Should I have my well tested?  Yes. According to the EPA, Over 15 million U.S. households (approximately 15 percent of Americans) rely on private water wells for drinking water. Private water wells should be protected from contamination.  Most states have rules for private wells, and as a private well owner, it is up to you to make sure that your water is safe to drink.

When should I have my well tested? Check your well every year to make sure there are no mechanical problems. Test the water once a year for the presence of coliform bacteria.  The water should be tested once every three years for harmful chemicals. You should also have your well tested if: There are known problems with well water in your area, you have experienced problems near your well (i.e., flooding, land disturbances and nearby waste disposal sites) or you replace or repair any part of your well system.

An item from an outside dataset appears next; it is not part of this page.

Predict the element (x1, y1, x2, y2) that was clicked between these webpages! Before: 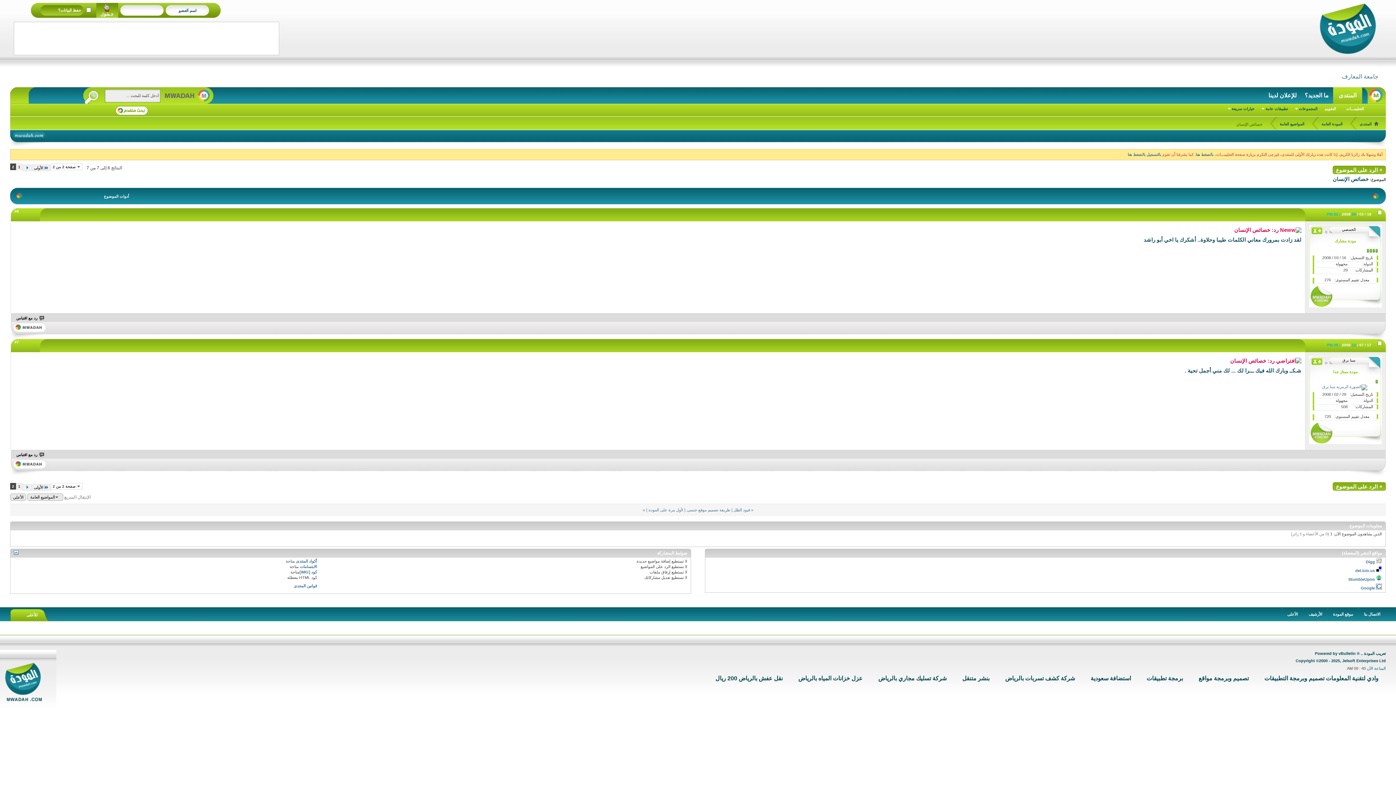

Am I legally required to test my drinking water? Yes, during real estate transactions. Oregon law requires the seller of real estate to have well water tested for total coliform bacteria, nitrate and arsenic. See “Real Estate Transaction.”

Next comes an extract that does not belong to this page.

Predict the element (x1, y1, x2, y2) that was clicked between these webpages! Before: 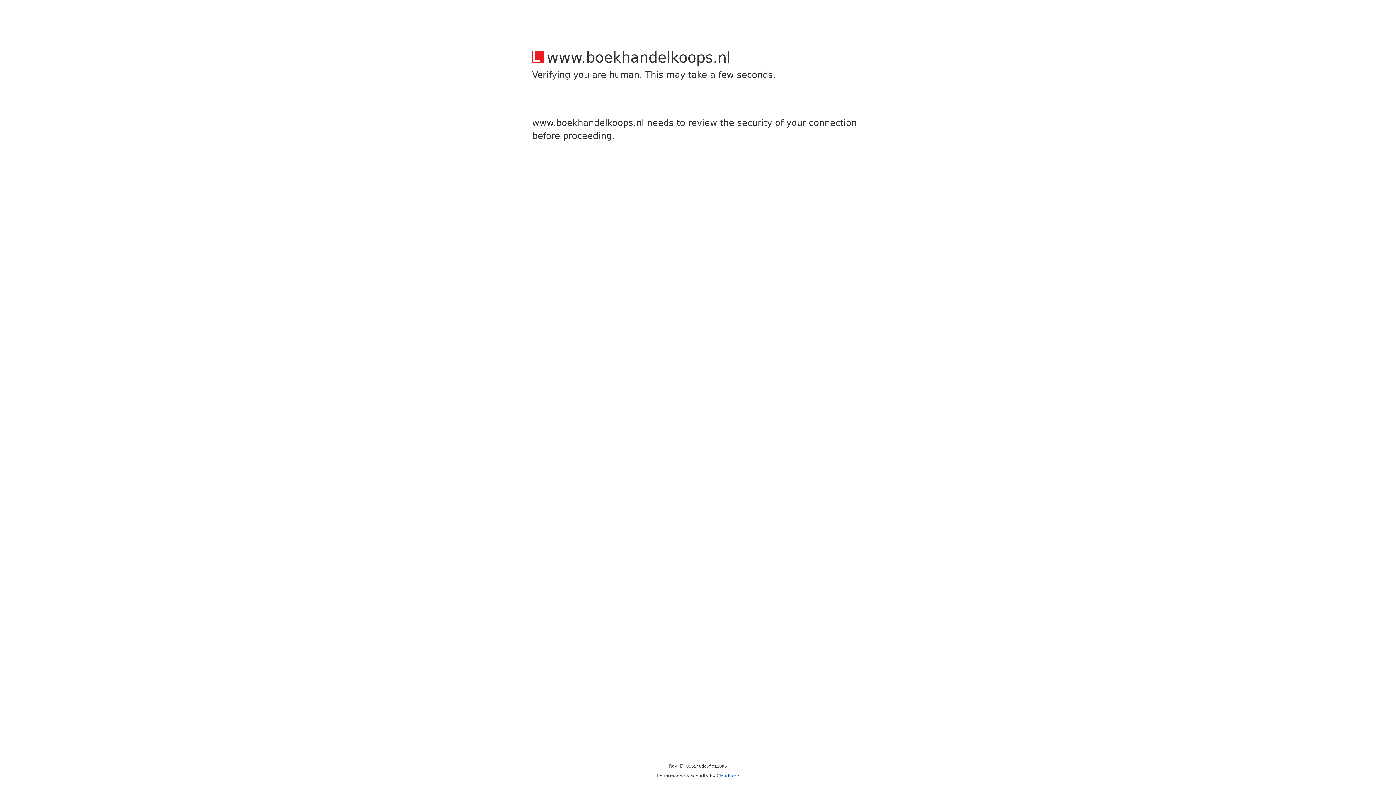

Should I consider additional testing? Yes. The coliform bacteria, nitrate and arsenic tests are the bare minimum required by the state. There are numerous trace metals, volatile organic compounds, nutrients and other physical parameters that can adversely affect the health of your water.

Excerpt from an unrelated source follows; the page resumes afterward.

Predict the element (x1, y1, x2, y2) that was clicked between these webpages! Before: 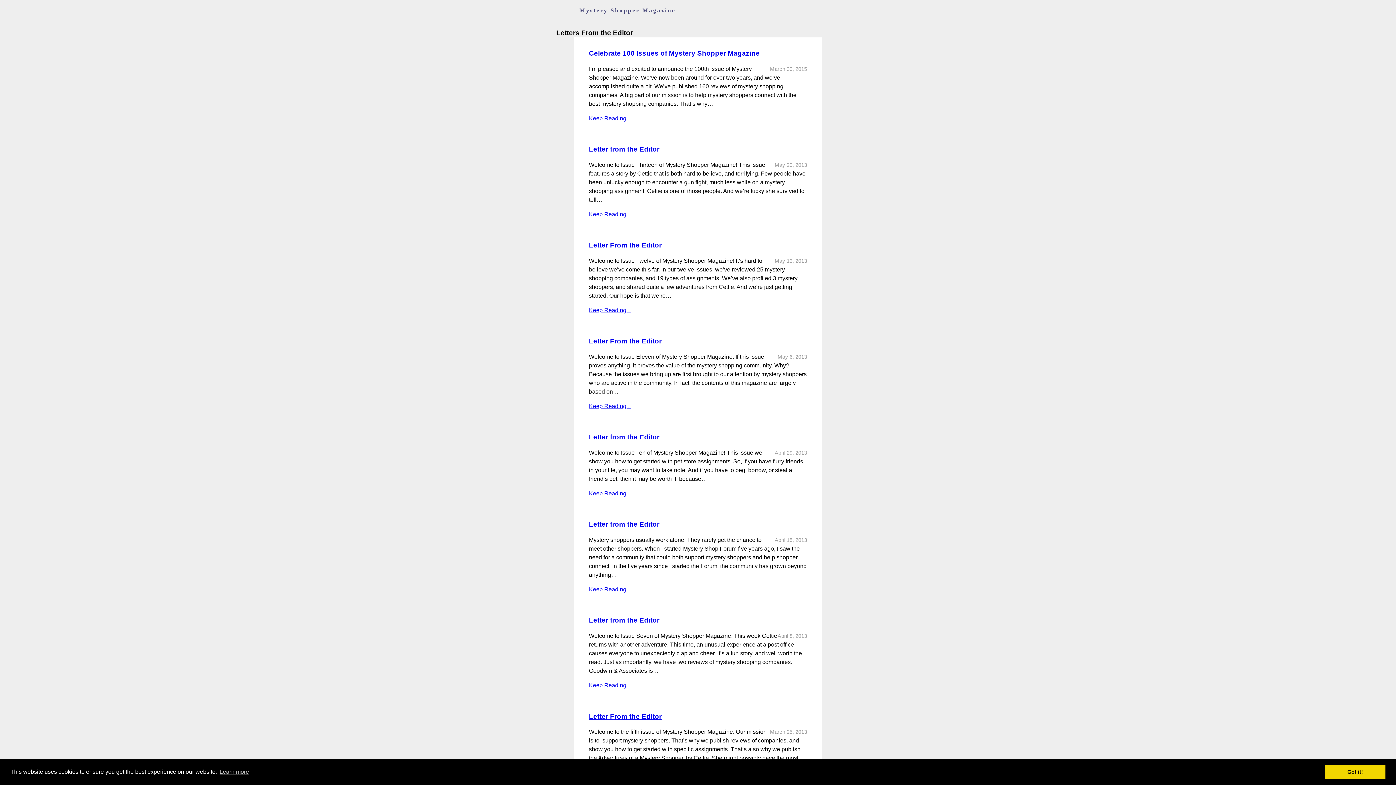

What additional tests should I request? Our knowledgeable staff can help you make this decision. But first, find out a little about the history of your well and neighboring properties. You should know: What is your well depth, its age, and condition? How far is it between your well and your septic system? Is there any nearby agricultural or industrial activity? Has there been illegal dumping or landfills near your property?

How do I find out if my well is contaminated? You have to test it. Neilson Research Corporation can analyze your water and test for bacteria and harmful chemicals. In some states, the drilling contractor must test a new well after it is built. However, as a well owner it is up to you to maintain your well and have it tested regularly.

How do bacteria and chemicals get into my well water? Some bacterial and chemicals occur naturally. For example, heavy metals like arsenic and sodium are found in rocks and soil and can seep into ground water. Other contaminants come from human and animal waste, polluted storm water runoff, agricultural runoff, flooded sewers or individual septic systems that are not working properly.

My well water has a funny smell or taste; should I worry about getting sick? A change in your water’s taste, color, or smell could be a sign of serious contamination problems. Any time you notice a change in your water quality, you should have it tested.